* START *

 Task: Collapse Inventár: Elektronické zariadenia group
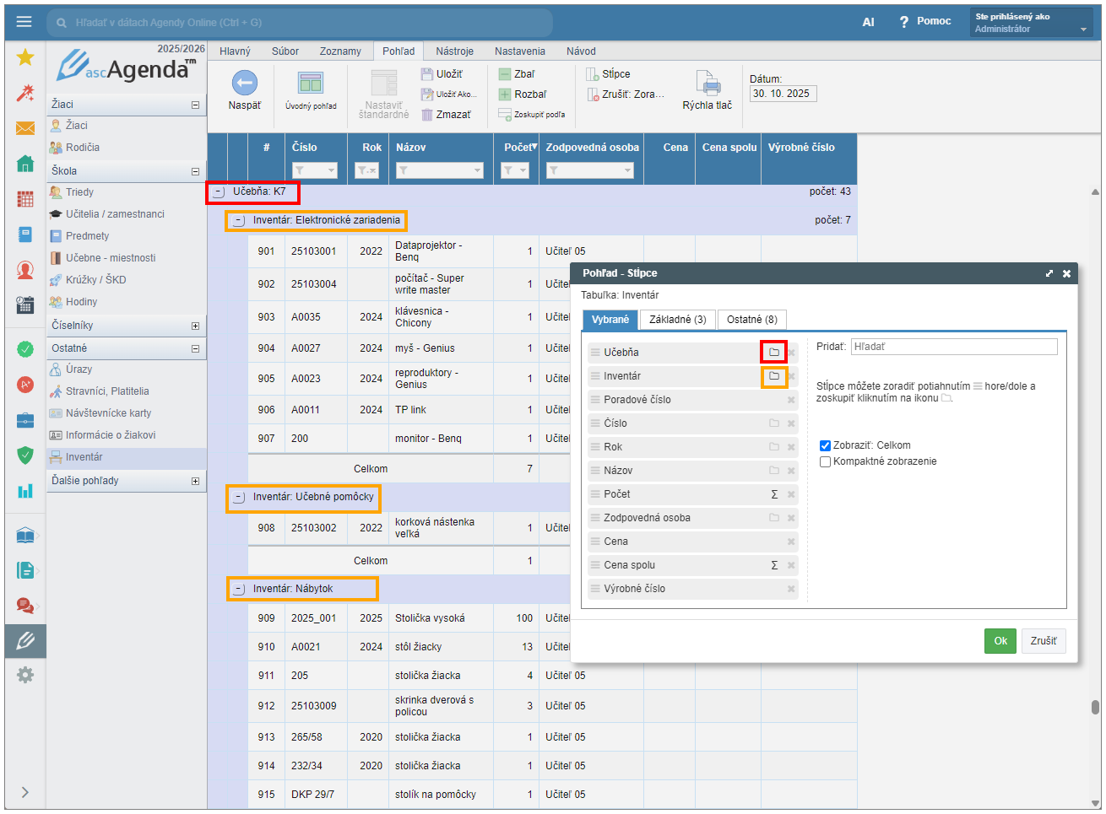[239, 221]
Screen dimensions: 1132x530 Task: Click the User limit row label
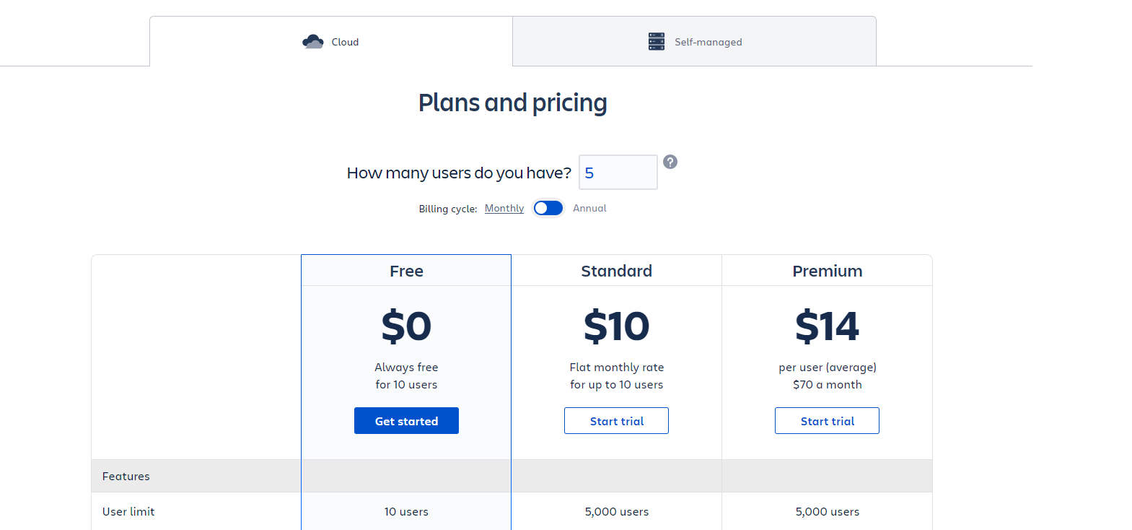[128, 511]
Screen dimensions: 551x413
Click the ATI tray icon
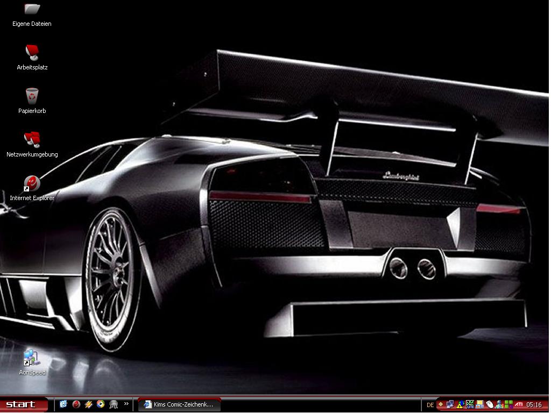coord(519,404)
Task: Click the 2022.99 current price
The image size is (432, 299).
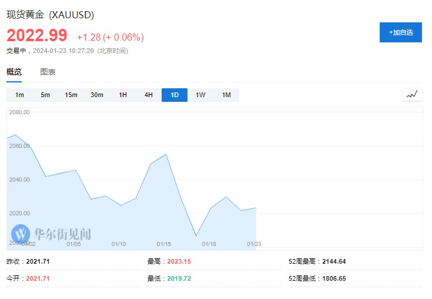Action: 37,35
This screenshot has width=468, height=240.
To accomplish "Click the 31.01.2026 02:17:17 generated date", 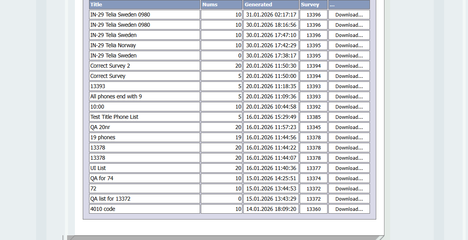I will (271, 15).
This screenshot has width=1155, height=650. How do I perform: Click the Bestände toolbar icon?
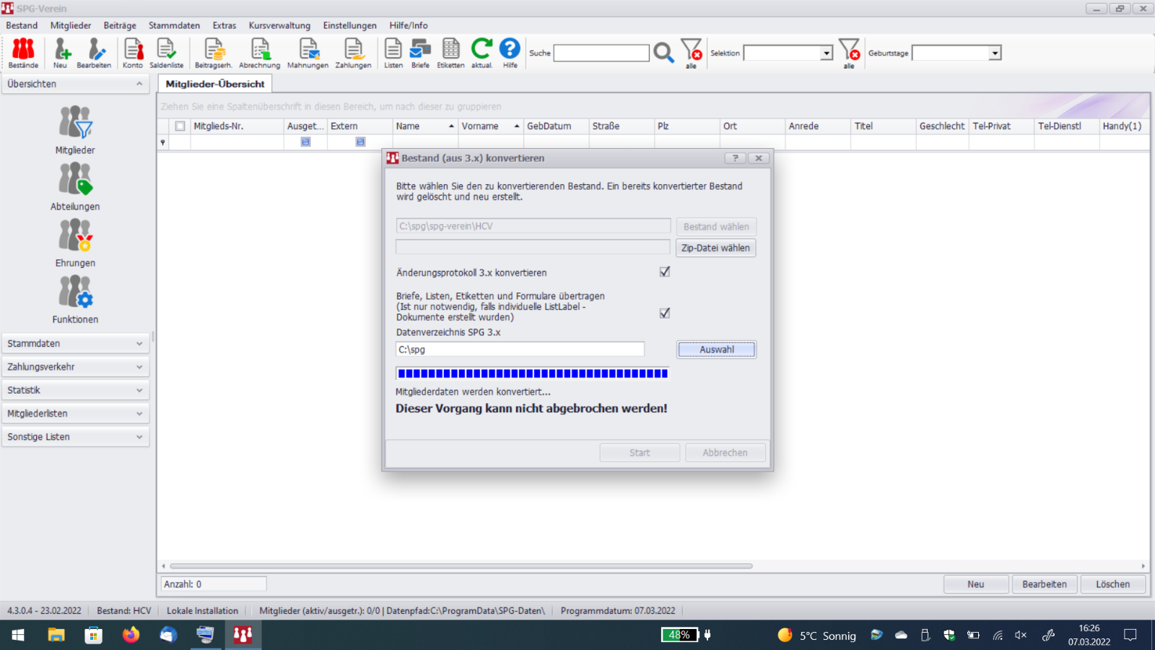(23, 53)
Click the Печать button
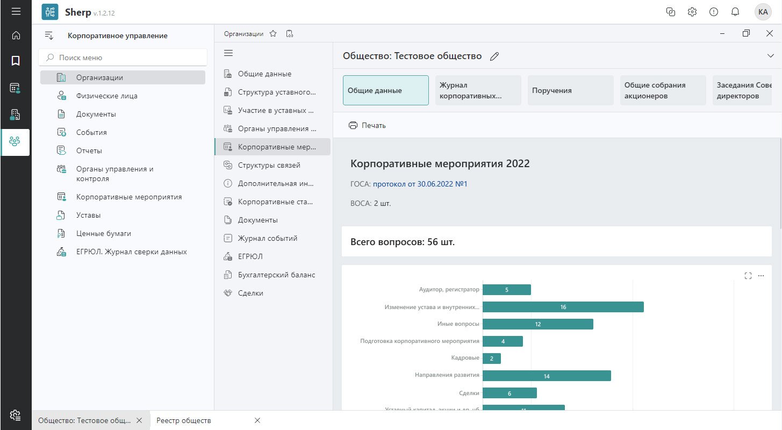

* END *

▶ **Work instructions**:
Starting at the line that has "This screenshot has width=1155, height=650." and continuing through the end of the items, replace "toolbar" with "ribbon" and keep everything else the same. Leave the pictures out.

▶ **Written response**:
This screenshot has width=1155, height=650. How do I perform: Click the Bestände ribbon icon?
(23, 53)
Click the Печать button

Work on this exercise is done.